You must have seen this option on countless apps and websites on the sign-in page. Right below where you enter your user name/ID and password, there is a checkbox saying something to the effect of ‘Keep me signed in. While the description is obvious for most people, what does it really mean and should you check that box? Is it safe what else happens when you tick the ‘Keep me logged in’ box?
Let us see what does “Keep me signed in” mean and how it works.
- What Keep Me Signed In Means
- Browser Cookies and How They Work
- Should You Use Keep Me Signed In
- Wrapping Up: Keep Me Signed In
What Keep Me Signed In Means
Basically, when you tick that checkmark before signing in, it means you will stay logged in until you sign out manually or cookies stored by the website in your browser are deleted.
Let’s take an example. You sign in to your Facebook account once and you don’t have to worry about entering email ID and password again. You will remain signed in even if you close the tab in which the site was open. In fact, closing the browser won’t sign you out either. Launch the browser and open Facebook or any site where you select ‘Stay signed in’ checkbox and your home page/account will load right up.
In some case, depending on site’s policy and your computer settings, you will stay signed in even if you restart your computer.
At this stage, everything depends on how long the cookie stays saved in the browser. If you ticked the ‘keep me signed in’ box in Chrome browser and then open the same site in Firefox, you will need to sign in again. This is because the cookie was saved in Chrome browser. So, what is this cookie anyway we keep referencing to?
Related: How to Stop an App from Using Cellular Data on Android
Browser Cookies and How They Work
Cookies are basically information packets that websites store in your browser. They can only store text and not anything else like images for example. This reduces the space they require significantly.
Browsers allow users to delete these cookies selectively or all at once. This option is available in browser settings. Here is how it looks in Chrome.
There are options to whitelist or blacklist sites allowing/disallowing sites from storing cookies on your computer. It depends on how much you trust the site in question. You can auto delete cookies when you close the browser meaning you will be signed out only when you shut down the browser app and not when you simply close the tab. Closing and re-opening the website tab won’t sign you out.
Clearing cookies will not only log out from services and web apps, you will also lose any unsaved work like unsubmitted forms or unsent mails.
Should You Use Keep Me Signed In
The answer would totally depend on your circumstances and how you use this feature and where.
We recommend using the ‘Keep me signed in’ option only on your personal computer or laptop.

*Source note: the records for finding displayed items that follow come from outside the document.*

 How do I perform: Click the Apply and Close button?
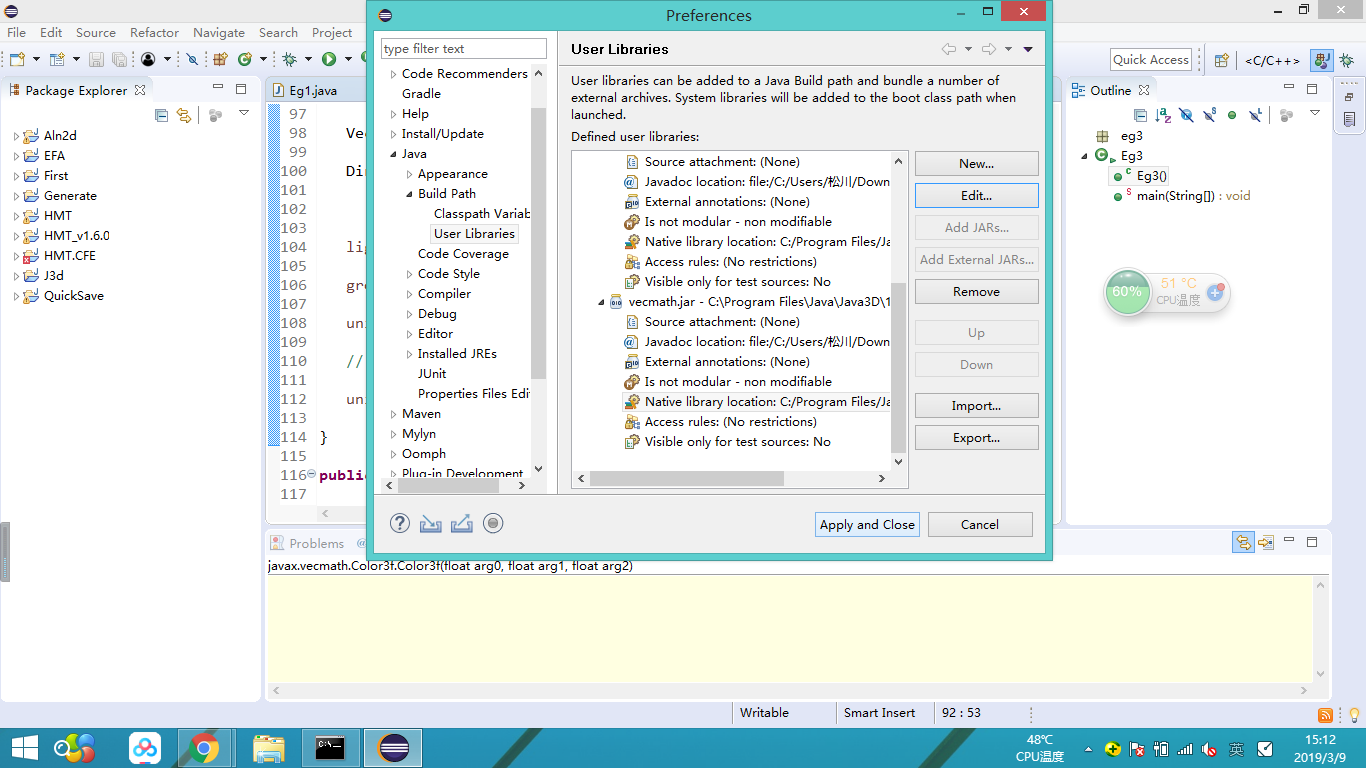click(x=866, y=524)
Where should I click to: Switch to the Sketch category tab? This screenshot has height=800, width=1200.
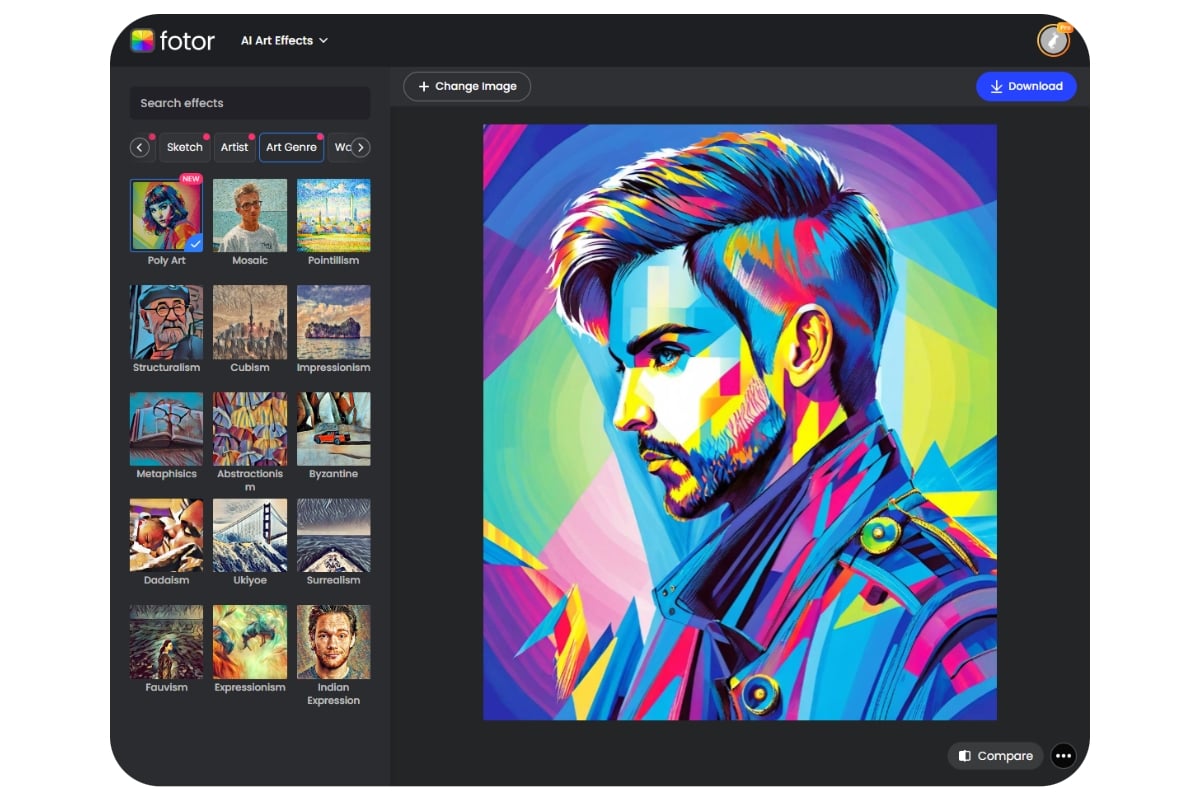pyautogui.click(x=184, y=147)
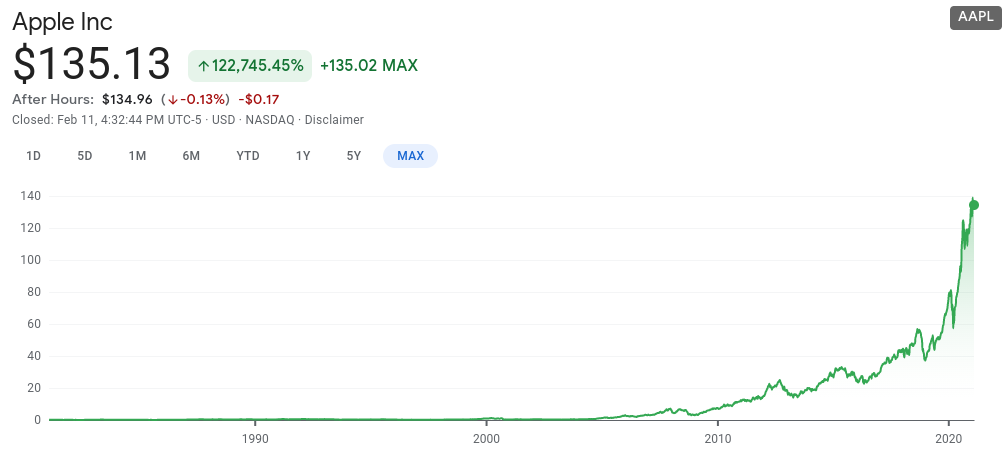
Task: Select the 5Y range tab
Action: click(354, 156)
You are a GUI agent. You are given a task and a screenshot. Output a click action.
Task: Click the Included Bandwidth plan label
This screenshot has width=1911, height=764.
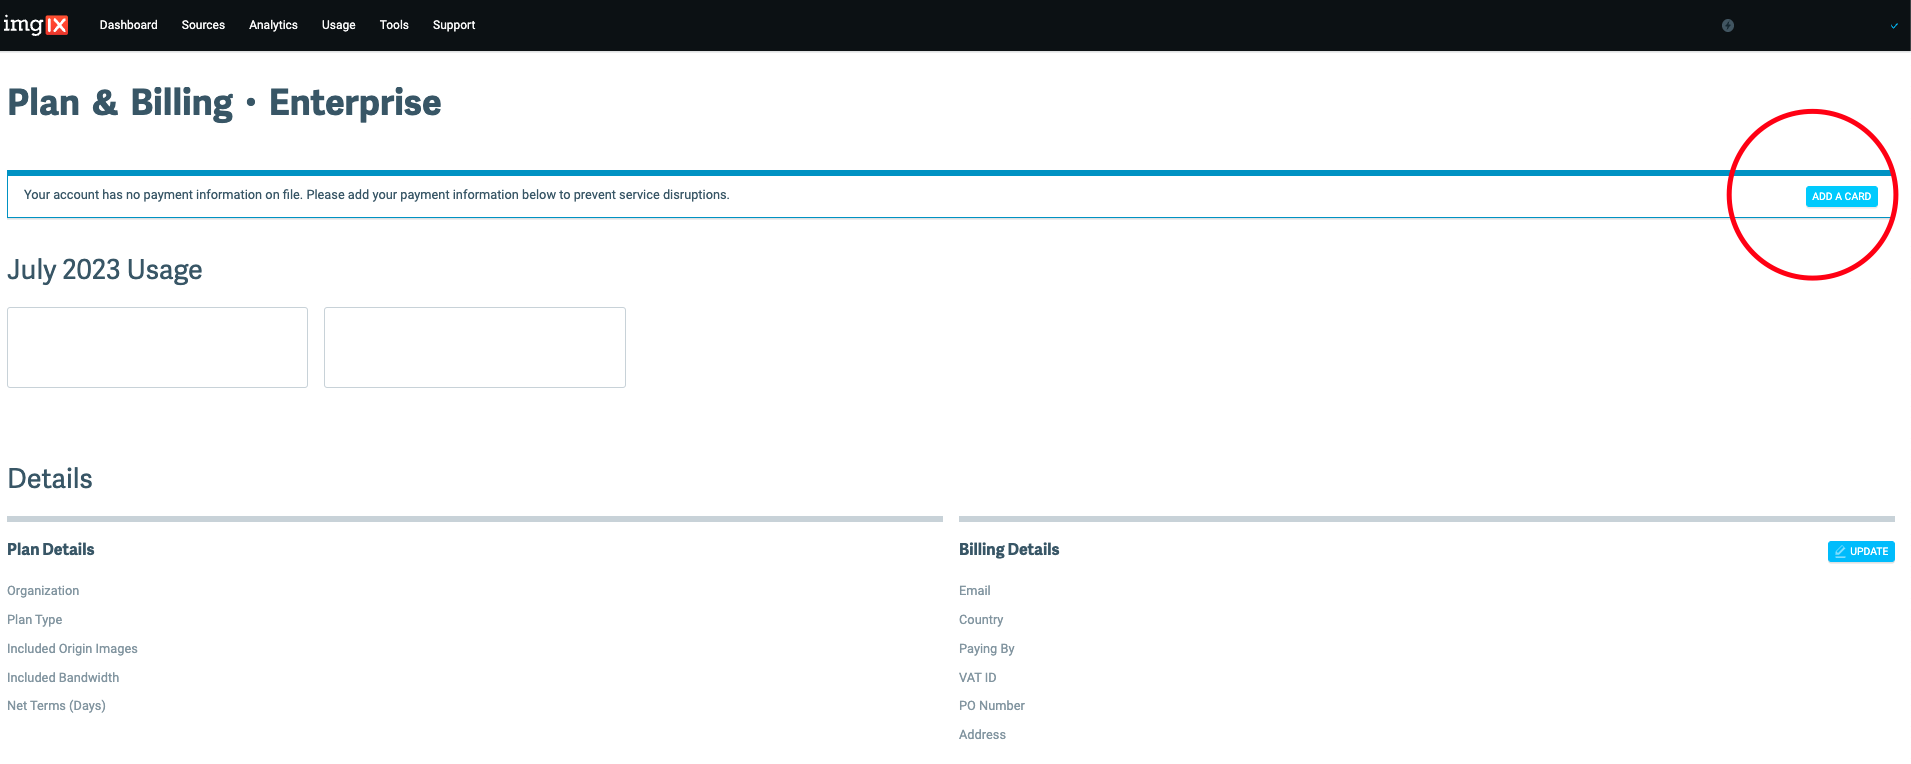pos(63,678)
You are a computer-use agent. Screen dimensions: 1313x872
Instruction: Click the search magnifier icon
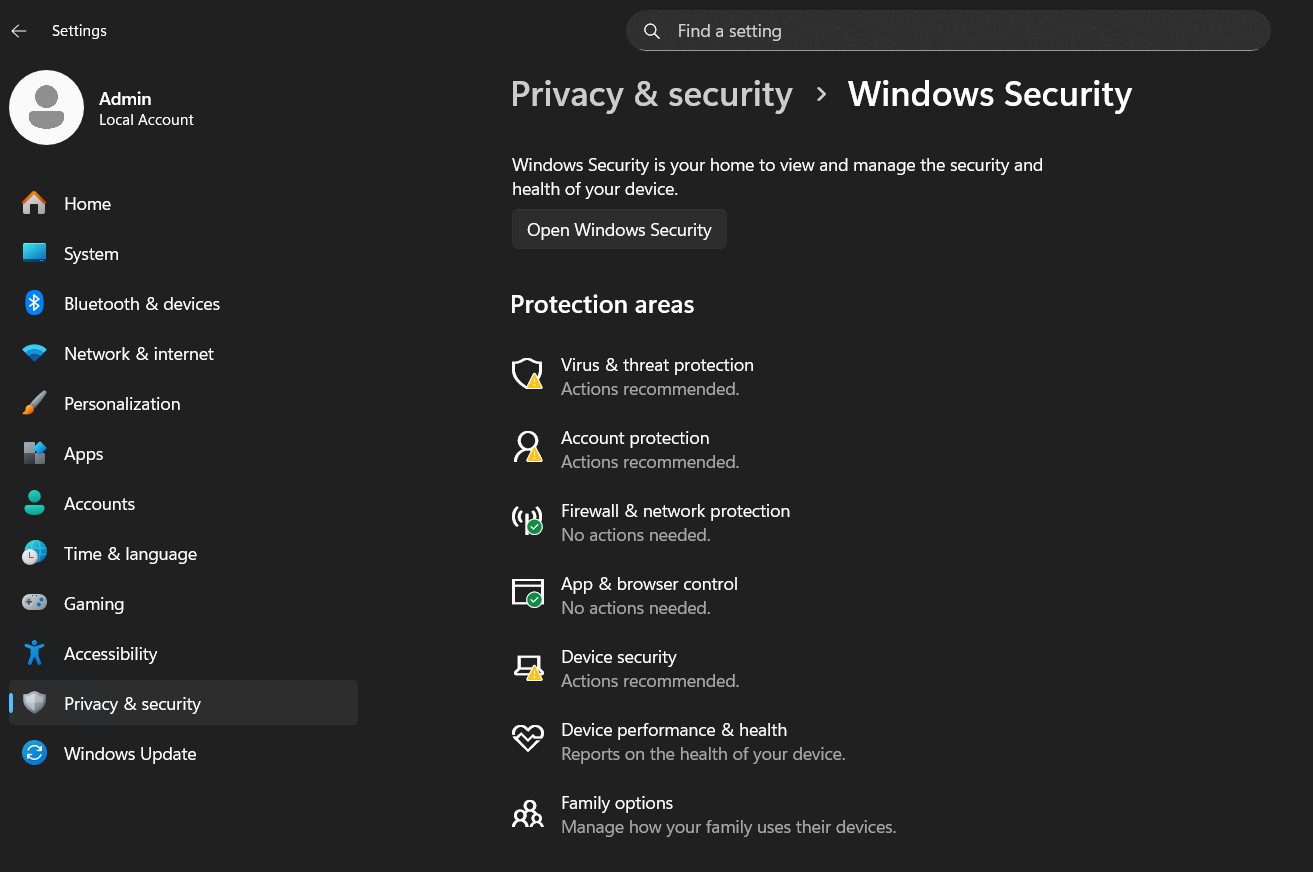(x=652, y=31)
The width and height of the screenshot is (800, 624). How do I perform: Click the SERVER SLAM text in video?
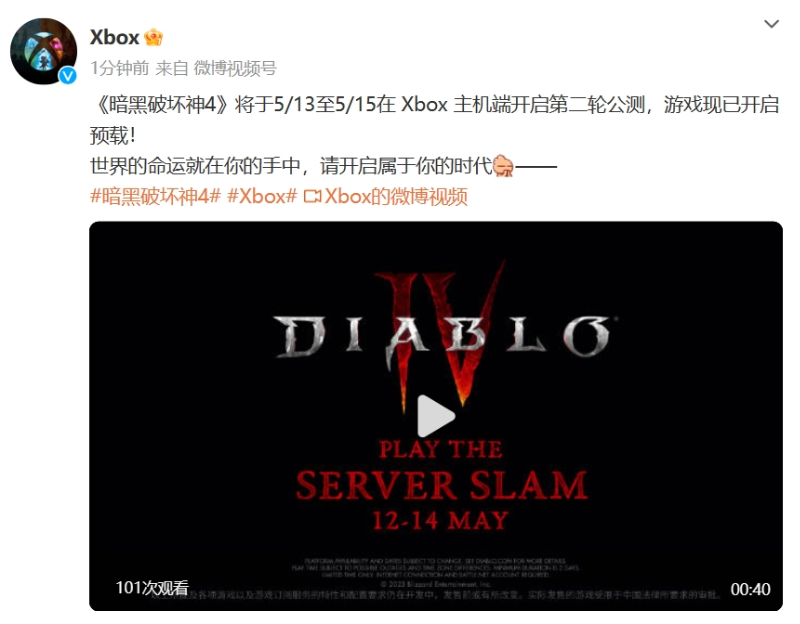[x=442, y=485]
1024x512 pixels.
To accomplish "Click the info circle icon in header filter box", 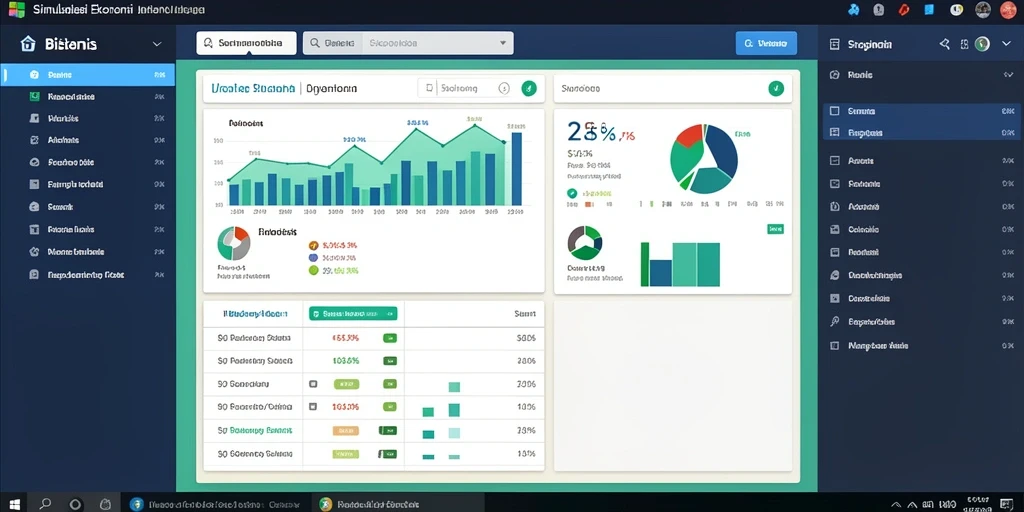I will [x=504, y=88].
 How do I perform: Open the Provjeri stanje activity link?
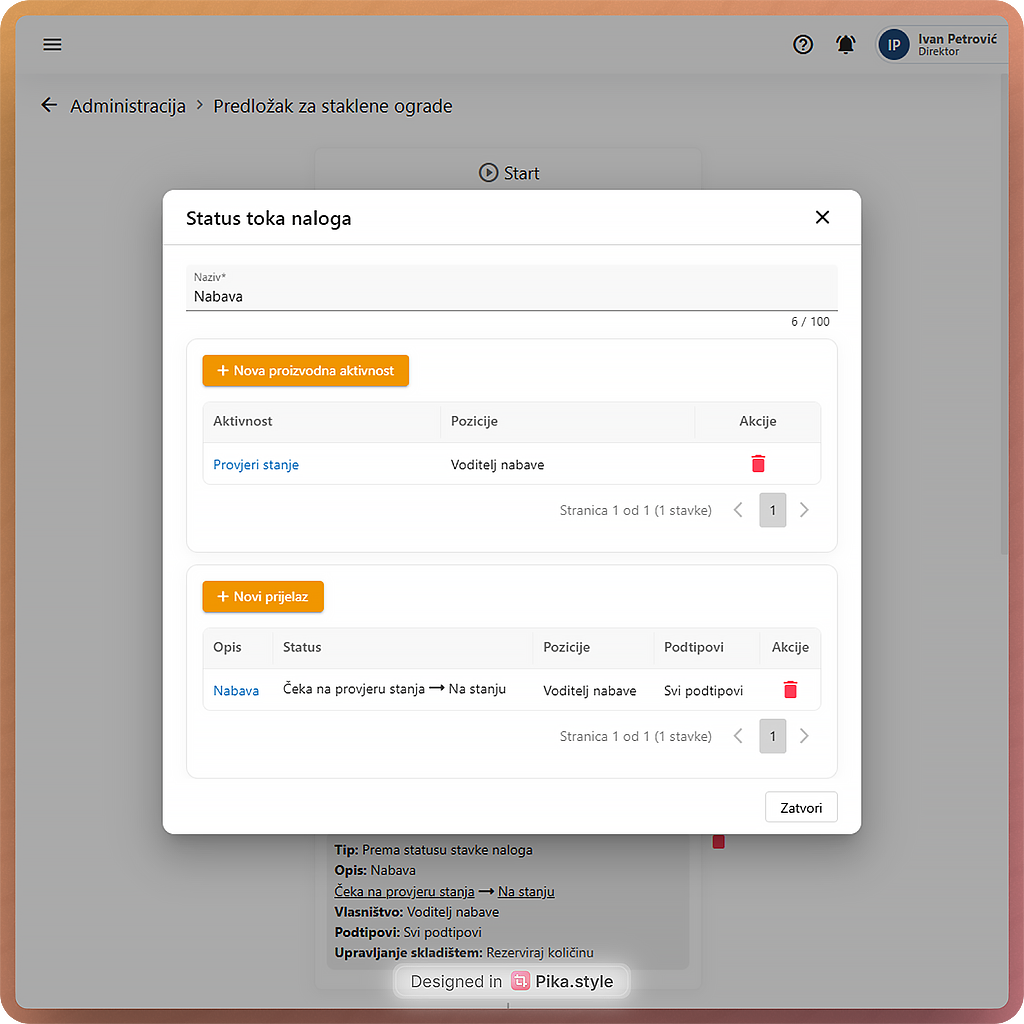[x=256, y=464]
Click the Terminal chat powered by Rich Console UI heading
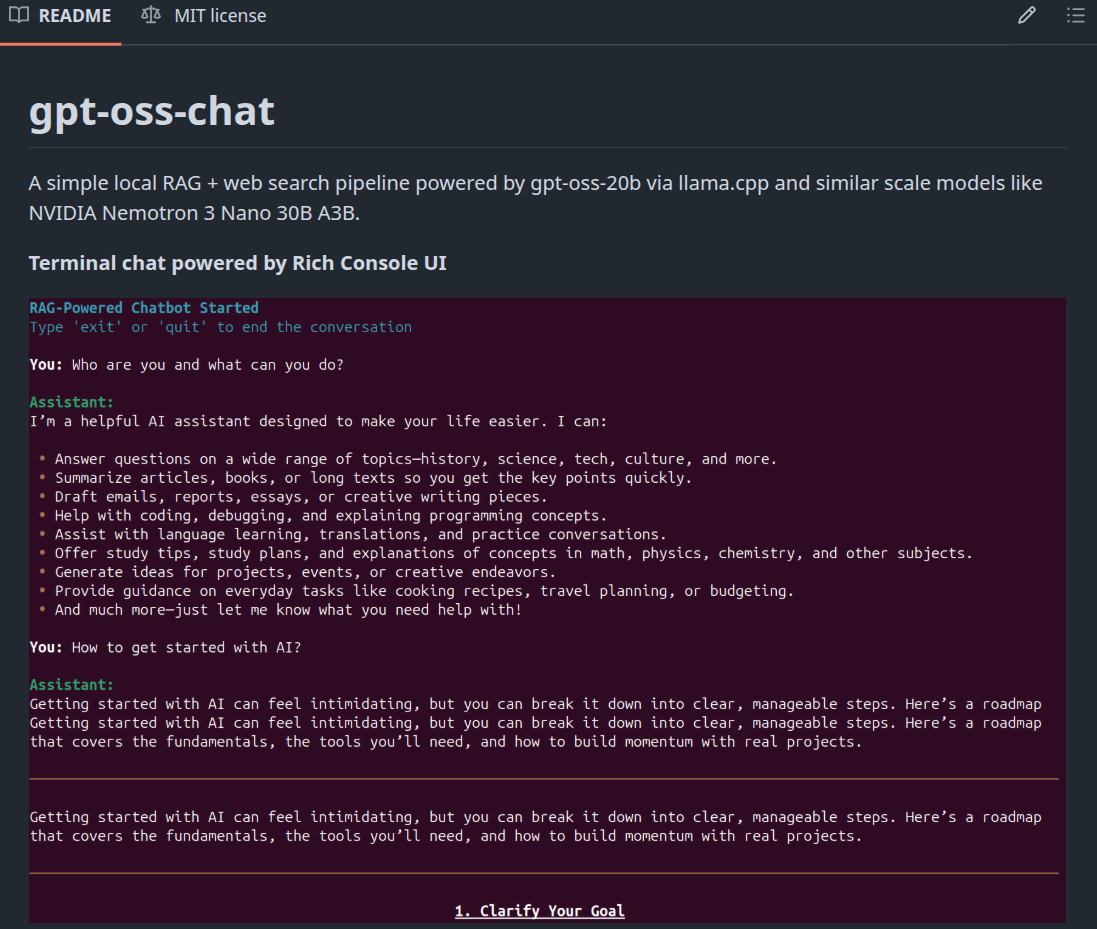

If you are using a public computer like that in an office or cyber cafe, others could easily access your profile or account. All they have to do open the website and they are in your account. Your personal, professional, and even financial life could be jeopardized because of this.
Even when you are on your home computer, it maybe a good idea to not use the ‘Keep me logged in’ option. That’s because your spouse, children, or even maid could access the computer and that’s not a good idea if you have something to hide or not confident.
If you keep your personal computer locked using a pin or biometric password, then that’s a different matter. Then it’s totally safe to use this option and stay logged in to any site or service. Just be mindful of your surroundings and always lock your computer before you walk away for a cup of coffee, for example. The same goes for those using a personal computer in an office environment.
Related: How to Remove Cookies From iPhone
Wrapping Up: Keep Me Signed In
The idea is neat and no doubt useful to many users. It will save you a lot of time that would be otherwise wasted signing in. You won’t have to remember passwords but that could also be solved with a free/paid password manager.
Just remember not to use this option accidentally when using a public computer or when you are afraid someone might discover what you are up to in the home/office. Your safety is in your hands.